• **Exercise objective**
What you return must be exactly the lines running from the one with "Task: Open @pranavdixit" to the end of the data below, inclusive, and nothing more.

[Stored items]
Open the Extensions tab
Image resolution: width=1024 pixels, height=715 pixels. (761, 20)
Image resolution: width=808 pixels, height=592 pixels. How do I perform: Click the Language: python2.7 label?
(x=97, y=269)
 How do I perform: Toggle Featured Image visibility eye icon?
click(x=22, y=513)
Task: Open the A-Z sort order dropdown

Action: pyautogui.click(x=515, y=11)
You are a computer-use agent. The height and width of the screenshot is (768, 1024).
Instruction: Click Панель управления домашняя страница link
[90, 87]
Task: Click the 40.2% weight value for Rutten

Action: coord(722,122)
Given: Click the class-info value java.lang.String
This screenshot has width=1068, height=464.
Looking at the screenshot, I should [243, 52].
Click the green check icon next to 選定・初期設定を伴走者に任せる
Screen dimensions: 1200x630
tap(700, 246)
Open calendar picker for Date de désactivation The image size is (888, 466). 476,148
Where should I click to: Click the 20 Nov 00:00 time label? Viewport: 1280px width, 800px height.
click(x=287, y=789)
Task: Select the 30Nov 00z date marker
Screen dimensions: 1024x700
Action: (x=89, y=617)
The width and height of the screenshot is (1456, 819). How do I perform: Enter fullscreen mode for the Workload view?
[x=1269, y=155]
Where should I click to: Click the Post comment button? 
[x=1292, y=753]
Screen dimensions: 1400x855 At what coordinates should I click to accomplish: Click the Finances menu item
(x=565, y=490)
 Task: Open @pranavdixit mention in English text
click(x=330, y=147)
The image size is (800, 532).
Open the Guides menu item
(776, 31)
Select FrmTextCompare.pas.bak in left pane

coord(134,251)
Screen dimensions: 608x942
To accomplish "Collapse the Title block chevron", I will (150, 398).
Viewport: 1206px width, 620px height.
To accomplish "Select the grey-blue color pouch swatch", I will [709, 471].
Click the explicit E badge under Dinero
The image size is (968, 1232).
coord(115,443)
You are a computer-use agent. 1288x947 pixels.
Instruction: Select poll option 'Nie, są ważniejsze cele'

• **Exercise output**
 Task: Open @pranavdixit mention in English text
click(x=330, y=147)
The image size is (800, 532).
Open the Guides menu item
(776, 31)
Select FrmTextCompare.pas.bak in left pane

coord(134,251)
Screen dimensions: 608x942
To accomplish "Collapse the Title block chevron", I will (150, 398).
Viewport: 1206px width, 620px height.
To accomplish "Select the grey-blue color pouch swatch", I will [709, 471].
Click the explicit E badge under Dinero
The image size is (968, 1232).
coord(115,443)
You are a computer-use agent. 1288x947 pixels.
Instruction: Select poll option 'Nie, są ważniejsze cele'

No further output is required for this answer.